*PROBLEM DESCRIPTION*
Every entry here should be copied exactly.

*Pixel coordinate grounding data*
[Start of section]
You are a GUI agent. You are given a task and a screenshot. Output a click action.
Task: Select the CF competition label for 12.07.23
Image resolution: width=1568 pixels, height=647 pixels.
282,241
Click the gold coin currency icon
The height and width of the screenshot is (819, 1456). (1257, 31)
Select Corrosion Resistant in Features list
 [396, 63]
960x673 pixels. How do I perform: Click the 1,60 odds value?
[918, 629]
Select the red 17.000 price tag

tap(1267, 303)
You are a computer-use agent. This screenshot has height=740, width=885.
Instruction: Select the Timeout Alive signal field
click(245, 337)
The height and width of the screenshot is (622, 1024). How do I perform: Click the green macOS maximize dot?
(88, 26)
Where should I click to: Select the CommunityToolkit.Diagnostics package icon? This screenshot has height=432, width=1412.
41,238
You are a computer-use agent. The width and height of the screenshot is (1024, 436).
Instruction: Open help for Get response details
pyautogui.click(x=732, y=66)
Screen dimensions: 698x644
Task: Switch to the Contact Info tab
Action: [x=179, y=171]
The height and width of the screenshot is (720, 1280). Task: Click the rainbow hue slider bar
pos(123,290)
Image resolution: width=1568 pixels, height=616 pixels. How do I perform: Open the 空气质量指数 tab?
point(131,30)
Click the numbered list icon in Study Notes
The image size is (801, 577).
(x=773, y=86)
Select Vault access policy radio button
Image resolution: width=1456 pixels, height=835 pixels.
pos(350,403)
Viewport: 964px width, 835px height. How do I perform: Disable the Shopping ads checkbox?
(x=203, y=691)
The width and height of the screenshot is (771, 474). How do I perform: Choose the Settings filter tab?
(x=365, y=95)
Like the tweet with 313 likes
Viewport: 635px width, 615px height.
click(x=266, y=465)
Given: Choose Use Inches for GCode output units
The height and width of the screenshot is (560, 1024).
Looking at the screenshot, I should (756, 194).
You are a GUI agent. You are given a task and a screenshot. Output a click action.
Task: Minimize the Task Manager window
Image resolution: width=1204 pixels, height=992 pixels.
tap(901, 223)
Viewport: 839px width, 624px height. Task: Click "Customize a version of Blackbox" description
[End of section]
*YOUR SOLUTION*
You are a GUI agent. You are given a task and a screenshot. Output a click action.
Task: Select the CF competition label for 12.07.23
Image resolution: width=1568 pixels, height=647 pixels.
282,241
Click the gold coin currency icon
The height and width of the screenshot is (819, 1456). (1257, 31)
Select Corrosion Resistant in Features list
 [396, 63]
960x673 pixels. How do I perform: Click the 1,60 odds value?
[918, 629]
Select the red 17.000 price tag

tap(1267, 303)
You are a computer-use agent. This screenshot has height=740, width=885.
Instruction: Select the Timeout Alive signal field
click(245, 337)
The height and width of the screenshot is (622, 1024). How do I perform: Click the green macOS maximize dot?
(88, 26)
Where should I click to: Select the CommunityToolkit.Diagnostics package icon? This screenshot has height=432, width=1412.
41,238
You are a computer-use agent. The width and height of the screenshot is (1024, 436).
Instruction: Open help for Get response details
pyautogui.click(x=732, y=66)
Screen dimensions: 698x644
Task: Switch to the Contact Info tab
Action: [x=179, y=171]
The height and width of the screenshot is (720, 1280). Task: Click the rainbow hue slider bar
pos(123,290)
Image resolution: width=1568 pixels, height=616 pixels. How do I perform: Open the 空气质量指数 tab?
point(131,30)
Click the numbered list icon in Study Notes
The image size is (801, 577).
(x=773, y=86)
Select Vault access policy radio button
Image resolution: width=1456 pixels, height=835 pixels.
pos(350,403)
Viewport: 964px width, 835px height. How do I perform: Disable the Shopping ads checkbox?
(x=203, y=691)
The width and height of the screenshot is (771, 474). How do I perform: Choose the Settings filter tab?
(x=365, y=95)
Like the tweet with 313 likes
Viewport: 635px width, 615px height.
click(x=266, y=465)
Given: Choose Use Inches for GCode output units
The height and width of the screenshot is (560, 1024).
Looking at the screenshot, I should (756, 194).
You are a GUI agent. You are given a task and a screenshot. Output a click action.
Task: Minimize the Task Manager window
Image resolution: width=1204 pixels, height=992 pixels.
tap(901, 223)
Viewport: 839px width, 624px height. Task: Click "Customize a version of Blackbox" description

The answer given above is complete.